Speicher 210 berät Sie bei Ihrer Web 2.0 Strategie. Wir zeigen Ihnen nicht nur die zahlreichen Möglichkeiten auf, die uns das Web 2.0 bietet, sondern betrachten auch Business und IT, so dass das gesamte Unternehmen von Ihrem erfolgreichen Web 2.0-Projekt profitieren kann.
Der SPIEGEL ONLINE-Artikel „Markenprofis stolpern ins Mitmach-Netz“ verdeutlicht, wie wichtig Web 2.0- Strategien für Unternehmen sind – sowohl aus der Sicht des Business als auch der IT. Letztlich führen ungelenke Gehversuche im Web 2.0 nicht zum gewünschten Erfolg.

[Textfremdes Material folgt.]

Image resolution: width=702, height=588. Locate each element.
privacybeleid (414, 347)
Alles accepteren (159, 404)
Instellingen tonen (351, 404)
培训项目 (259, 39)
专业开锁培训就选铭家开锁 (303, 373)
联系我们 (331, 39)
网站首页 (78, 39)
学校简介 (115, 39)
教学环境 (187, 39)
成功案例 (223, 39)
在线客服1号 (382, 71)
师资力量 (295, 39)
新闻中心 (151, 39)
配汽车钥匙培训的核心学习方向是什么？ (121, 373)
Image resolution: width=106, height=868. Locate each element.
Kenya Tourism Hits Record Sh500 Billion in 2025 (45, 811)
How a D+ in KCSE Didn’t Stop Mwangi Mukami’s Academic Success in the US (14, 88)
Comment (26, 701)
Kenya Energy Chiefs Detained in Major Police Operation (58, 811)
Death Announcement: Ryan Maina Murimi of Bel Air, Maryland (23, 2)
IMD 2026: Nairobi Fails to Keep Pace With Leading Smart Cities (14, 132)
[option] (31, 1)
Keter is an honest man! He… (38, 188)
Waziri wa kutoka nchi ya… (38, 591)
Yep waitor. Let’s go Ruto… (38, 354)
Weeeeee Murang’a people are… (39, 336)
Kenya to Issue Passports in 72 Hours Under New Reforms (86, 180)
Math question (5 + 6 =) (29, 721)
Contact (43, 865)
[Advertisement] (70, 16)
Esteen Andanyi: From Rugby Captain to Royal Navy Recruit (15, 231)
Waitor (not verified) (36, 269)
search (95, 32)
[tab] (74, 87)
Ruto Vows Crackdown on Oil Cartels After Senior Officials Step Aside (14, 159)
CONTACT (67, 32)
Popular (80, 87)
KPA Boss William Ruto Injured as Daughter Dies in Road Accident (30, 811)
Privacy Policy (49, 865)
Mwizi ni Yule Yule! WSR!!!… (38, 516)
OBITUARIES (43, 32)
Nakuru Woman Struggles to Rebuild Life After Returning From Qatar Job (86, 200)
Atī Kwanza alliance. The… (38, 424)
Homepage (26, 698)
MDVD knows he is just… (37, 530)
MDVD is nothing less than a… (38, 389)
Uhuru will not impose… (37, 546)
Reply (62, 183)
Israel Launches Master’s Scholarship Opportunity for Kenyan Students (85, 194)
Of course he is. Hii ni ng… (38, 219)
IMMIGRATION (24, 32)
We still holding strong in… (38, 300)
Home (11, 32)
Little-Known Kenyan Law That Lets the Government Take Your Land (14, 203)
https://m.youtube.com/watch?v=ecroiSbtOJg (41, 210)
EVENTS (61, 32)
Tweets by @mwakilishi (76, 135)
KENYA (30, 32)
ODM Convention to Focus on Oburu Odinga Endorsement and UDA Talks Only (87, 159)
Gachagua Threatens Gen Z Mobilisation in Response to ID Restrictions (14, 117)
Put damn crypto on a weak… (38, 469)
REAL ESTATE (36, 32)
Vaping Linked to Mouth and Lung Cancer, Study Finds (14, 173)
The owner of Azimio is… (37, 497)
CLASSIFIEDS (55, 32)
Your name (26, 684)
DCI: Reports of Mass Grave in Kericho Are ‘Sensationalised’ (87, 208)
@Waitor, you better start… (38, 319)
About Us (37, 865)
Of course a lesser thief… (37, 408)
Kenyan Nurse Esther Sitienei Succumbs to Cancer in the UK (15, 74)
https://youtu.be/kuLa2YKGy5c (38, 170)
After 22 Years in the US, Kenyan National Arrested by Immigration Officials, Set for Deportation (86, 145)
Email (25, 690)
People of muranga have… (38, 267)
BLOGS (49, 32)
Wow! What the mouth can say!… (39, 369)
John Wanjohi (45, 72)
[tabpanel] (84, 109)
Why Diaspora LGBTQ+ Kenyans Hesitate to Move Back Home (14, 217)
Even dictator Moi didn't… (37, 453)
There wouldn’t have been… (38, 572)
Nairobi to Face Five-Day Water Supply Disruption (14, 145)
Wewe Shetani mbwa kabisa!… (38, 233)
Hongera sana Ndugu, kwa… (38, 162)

Die Redakteure Ole Reißmann und Stefan Schultz verweisen auf die Discounter Lidl, Aldi und Wal Mart, die über Twitter Gewinnspiele und Sonderangebote veröffentlichen, das eigentliche Ziel jedoch – nämlich in einen direkten Dialog mit den Kunden zu treten – verfehlen.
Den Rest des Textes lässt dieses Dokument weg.